Les exercices de Kegel sont le plus souvent cités : ils consistent à activer les muscles du plancher pelvien comme lorsque vous retenez l’urine.
Il s’agit d’une contraction des muscles comme lorsque vous retenez votre urine. C’est un véritable mouvement de fermeture du vagin. Il faut essayer de remonter les muscles vers le ventre en resserrant votre anus et votre urètre, c’est-à-dire le canal de sortie de la vessie. Vous pouvez vérifier le résultat au toucher, par exemple lorsque vous vous essuyez avec du papier toilette. On commence souvent par effectuer les exercices de Kegel dans des positions plus faciles, par exemple en position allongée.
Il se dit que les exercices de Kegel peuvent être réalisés à tout moment de la journée… Combien de fois faut-il les répéter ?
Oui, c’est tout à fait vrai.
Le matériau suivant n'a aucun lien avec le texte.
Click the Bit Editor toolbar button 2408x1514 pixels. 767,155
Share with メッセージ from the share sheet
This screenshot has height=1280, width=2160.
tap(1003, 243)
Vous pouvez faire ces exercices lorsque vous êtes assise au travail ou par exemple lorsque vous faites la queue à la caisse d’un magasin. Dans ce cas, il vous suffit de faire 1 à 3 séries de 1 à 5 contractions/décontractions par jour. Si quelqu’un rencontre réellement un problème de faiblesse musculaire, le nombre de cycles peut être progressivement augmenté jusqu’à 30 à 80 par jour, en prenant toujours en compte la fatigue et le besoin de relaxation nécessaire entre chaque cycle de contraction/décontraction.
Que dites-vous des personnes qui essayent d’interrompre leur jet urinaire ?
Jamais ! Voici un exercice qui a pour seul effet d’augmenter le risque d’infection des voies urinaires.
Les boules de Geisha sont paraît-il parfaites pour renforcer le plancher pelvien. S’agit-il tout simplement d’essayer de les maintenir à l’intérieur ?
C’est exact, en essayant de les maintenir à l’intérieur, les muscles s’activent tout naturellement.
Comment faire si je n’ai jamais utilisé de boules de Geisha ? Par où commencer ?
Il suffit généralement de les insérer dans le vagin et de se lever. Essayez ensuite de lever une jambe, de fléchir un peu les jambes ou même de sauter. Vous pouvez aussi essayer de faire le ménage pendant quelques minutes sans que les boules ne quittent leur emplacement. Personnellement, je recommande plutôt les poids vaginaux, car je trouve qu’il existe un plus grand spectre de poids et de dimensions. Les femmes peuvent ainsi choisir ceux qui correspondent le mieux à l’état actuel de leurs muscles et ensuite progressivement augmenter le poids.